# [Yapılacak iş]
Aşağıdaki DTP raporu haberinde "Raporun, ‘Çok dillilik" ifadesinden "tekabül eder'' denildi." ifadesine kadar olan kısmı hiçbir değişiklik yapmadan aktarın.

# [Seçilen bölüm]
━━━━━━━━━━
DTP'nin Diyarbakır'da düzenlediği, ‘Ekoloji ve Yerel Yönetimler Konferansı'na katılan bu partili 54 belediye başkanına, DTP Yerel Yönetimler Komisyonu tarafından hazırlanan 36 sayfalık, ‘Demokratik, Ekolojik ve Cinsiyet özgürlükçü Yerel Yönetimler Modelinin Pratik Politikaları' başlıklı rapor verildi. Raporda, DTP yönetiminde olan belediyelerin hizmetlerinde başta Kürtçe olmak üzere yerel dillerinde kullanılmasında ısrarlı olduğu vurgulandı. Raporda Diyarbakır'ın Sur Belediye Başkanı DTP'li Abdullah Demirbaş'ın görevden alınmasına, Belediye meclisinin fesh edilmesini ve bir çok partili Belediye başkanı hakkında soruşturma ile dava açılmasına neden olan ‘Çok dilli Belediyecilik' ile ilgili görüşlere yer verildi.
Raporun, ‘Çok dillilik ve çok kültürlülüğe ilişkin' bölümünde, yıllardan bu yana Türkiye sınırları içinde yaşayan herkesi tek tipleştiren ‘Herkes Türk'tür' politikasının benimsendiği öne sürülürken, “Bu durum, çok kültürlülük anlayışına ters düşerken, inkar ve asimle eden despot bir anlayış ile tekabül eder'' denildi.
━━━━━━━━━━
# [Ham veri]
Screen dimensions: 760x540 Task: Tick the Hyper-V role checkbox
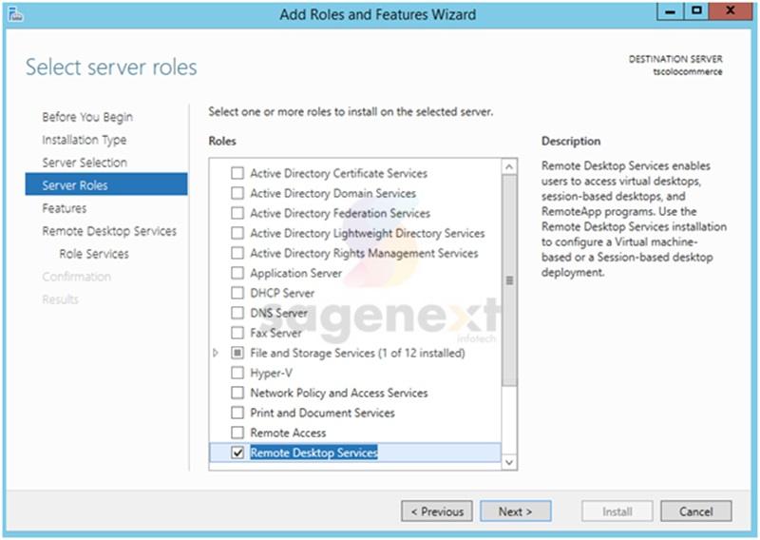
━━━━━━━━━━
# [Çözümlü cevap]
Raporun, ‘Çok dillilik ve çok kültürlülüğe ilişkin' bölümünde, yıllardan bu yana Türkiye sınırları içinde yaşayan herkesi tek tipleştiren ‘Herkes Türk'tür' politikasının benimsendiği öne sürülürken, “Bu durum, çok kültürlülük anlayışına ters düşerken, inkar ve asimle eden despot bir anlayış ile tekabül eder'' denildi.